I happen to be a yogurt fanatic (keep your eyes peeled for a post on making your own yogurt... coming soon). One of my favorite breakfasts/ snacks: yogurt and cereal. Just mix for instant heaven. As with everything, it's important to look at ingredients and nutritional information when buying yogurt. Watch out for outrageous amounts of sugar. Even a plain yogurt may have upwards of 30 grams per cup. Try to stay in the 15-17 grams per cup zone.

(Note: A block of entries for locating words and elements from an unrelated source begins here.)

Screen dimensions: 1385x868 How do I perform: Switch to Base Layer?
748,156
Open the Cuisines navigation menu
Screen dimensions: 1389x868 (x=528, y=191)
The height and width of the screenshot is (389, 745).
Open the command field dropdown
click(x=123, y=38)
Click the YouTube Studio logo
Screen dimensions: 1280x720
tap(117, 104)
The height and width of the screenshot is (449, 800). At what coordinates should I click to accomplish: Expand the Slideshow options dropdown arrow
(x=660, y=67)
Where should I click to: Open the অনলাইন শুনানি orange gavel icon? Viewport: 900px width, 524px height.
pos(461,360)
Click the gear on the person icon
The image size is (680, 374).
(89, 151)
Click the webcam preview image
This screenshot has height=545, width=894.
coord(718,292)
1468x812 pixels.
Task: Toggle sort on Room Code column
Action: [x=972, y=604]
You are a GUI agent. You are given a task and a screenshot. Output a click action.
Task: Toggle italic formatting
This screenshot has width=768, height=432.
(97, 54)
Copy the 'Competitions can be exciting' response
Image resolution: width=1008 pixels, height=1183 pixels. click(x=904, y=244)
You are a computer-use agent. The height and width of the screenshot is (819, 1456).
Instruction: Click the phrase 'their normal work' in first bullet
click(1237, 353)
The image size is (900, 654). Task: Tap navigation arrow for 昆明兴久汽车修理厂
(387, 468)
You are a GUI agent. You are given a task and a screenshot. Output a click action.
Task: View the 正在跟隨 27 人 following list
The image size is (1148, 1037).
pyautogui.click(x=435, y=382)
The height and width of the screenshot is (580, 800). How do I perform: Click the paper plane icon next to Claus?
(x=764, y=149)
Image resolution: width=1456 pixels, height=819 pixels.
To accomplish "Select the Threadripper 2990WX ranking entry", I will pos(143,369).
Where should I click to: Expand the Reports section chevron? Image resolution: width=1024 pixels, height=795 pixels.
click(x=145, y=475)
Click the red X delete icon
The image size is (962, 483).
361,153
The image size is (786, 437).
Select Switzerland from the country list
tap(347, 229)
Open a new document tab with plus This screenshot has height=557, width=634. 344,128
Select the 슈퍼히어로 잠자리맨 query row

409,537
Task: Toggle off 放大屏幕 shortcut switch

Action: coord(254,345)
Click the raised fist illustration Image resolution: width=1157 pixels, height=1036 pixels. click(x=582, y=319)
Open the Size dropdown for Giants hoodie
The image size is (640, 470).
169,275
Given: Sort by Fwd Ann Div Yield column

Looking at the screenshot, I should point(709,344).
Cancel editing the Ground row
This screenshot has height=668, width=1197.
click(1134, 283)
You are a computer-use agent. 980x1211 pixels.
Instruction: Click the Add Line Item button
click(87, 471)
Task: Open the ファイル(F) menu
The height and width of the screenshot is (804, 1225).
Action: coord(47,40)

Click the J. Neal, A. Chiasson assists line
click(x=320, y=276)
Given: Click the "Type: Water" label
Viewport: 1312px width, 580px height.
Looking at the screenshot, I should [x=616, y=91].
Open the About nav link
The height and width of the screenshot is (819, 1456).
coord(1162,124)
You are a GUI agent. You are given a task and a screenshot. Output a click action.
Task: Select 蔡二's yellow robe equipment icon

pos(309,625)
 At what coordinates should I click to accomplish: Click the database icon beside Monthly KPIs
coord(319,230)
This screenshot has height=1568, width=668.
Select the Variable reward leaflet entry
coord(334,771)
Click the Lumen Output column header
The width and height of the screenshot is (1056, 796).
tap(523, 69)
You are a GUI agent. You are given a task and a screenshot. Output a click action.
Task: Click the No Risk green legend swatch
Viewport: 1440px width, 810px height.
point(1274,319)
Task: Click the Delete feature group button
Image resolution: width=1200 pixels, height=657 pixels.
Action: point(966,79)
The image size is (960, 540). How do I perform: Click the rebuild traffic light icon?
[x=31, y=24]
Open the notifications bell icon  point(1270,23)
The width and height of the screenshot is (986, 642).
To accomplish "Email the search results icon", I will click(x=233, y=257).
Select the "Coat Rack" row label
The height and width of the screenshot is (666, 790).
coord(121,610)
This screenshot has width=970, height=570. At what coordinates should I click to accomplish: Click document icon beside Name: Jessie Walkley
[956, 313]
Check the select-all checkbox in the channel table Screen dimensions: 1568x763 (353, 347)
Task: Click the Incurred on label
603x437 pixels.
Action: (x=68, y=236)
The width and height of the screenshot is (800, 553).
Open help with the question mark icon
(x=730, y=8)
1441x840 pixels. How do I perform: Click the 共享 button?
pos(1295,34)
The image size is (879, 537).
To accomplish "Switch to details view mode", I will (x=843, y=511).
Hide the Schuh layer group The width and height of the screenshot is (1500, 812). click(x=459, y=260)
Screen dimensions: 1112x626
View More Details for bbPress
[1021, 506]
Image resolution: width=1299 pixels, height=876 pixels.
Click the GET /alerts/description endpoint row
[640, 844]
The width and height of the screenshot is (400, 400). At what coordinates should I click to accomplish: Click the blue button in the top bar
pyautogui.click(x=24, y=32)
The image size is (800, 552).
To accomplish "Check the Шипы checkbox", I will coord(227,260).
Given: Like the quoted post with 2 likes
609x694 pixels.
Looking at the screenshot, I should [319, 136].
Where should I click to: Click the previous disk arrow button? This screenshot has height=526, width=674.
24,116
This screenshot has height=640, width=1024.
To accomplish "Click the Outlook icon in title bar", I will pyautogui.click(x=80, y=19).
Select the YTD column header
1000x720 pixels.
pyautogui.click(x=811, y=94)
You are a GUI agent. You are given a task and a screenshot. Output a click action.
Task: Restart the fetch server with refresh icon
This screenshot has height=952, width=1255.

The tzatziki sauce recipe is adapted from Cooking Light's recipe found here. The pita bread recipe is adapted from this recipe.
Don't worry if your dough is particularly wet and sticky. All the better for the final texture. I just knead quickly so that the dough doesn't stick too much to my kneading surface. The time involved in making your own pita bread is worth seeing it puff up in the oven, honest.

Tzatziki Sauce
4 servings

1 cup plain, nonfat yogurt
1 tablespoon fresh mint, chopped
2 tablespoons fresh dill, chopped
1/4 teaspoon ground pepper
1/2 lemon, juiced
3 cloves garlic, minced

Place yogurt in a coffee filter and strain for at least an hour (the longer you strain, the thicker the yogurt becomes-- no need to buy expensive Greek yogurt, just strain plain yogurt overnight). Mix all ingredients in a medium sized bowl. Stuff into pita, dress a Greek salad, or spoon directly into your mouth.

Pita Bread
8 pitas

2 cups whole wheat flour
1 cup all-purpose unbleached flour
2 teaspoons yeast
1.5 teaspoons salt
1.5 cups water
2 teaspoons olive oil

In a large bowl, mix the flour and water and let sit for 20 minutes. Then, add the yeast and salt and knead dough for 10 minutes (want a cool way to knead?). Oil the bowl, return the dough to the bowl, cover with a towel and let rise for 45 minutes in a warm area.

Preheat the oven to 400 degrees F. Separate the dough into 8 pieces, coating each piece with the olive oil in the bowl. Roll-out each piece of dough into a flat circle of 5 inch diameter. On a baking sheet, bake each pita for 3-4 minutes (watch them puff up!).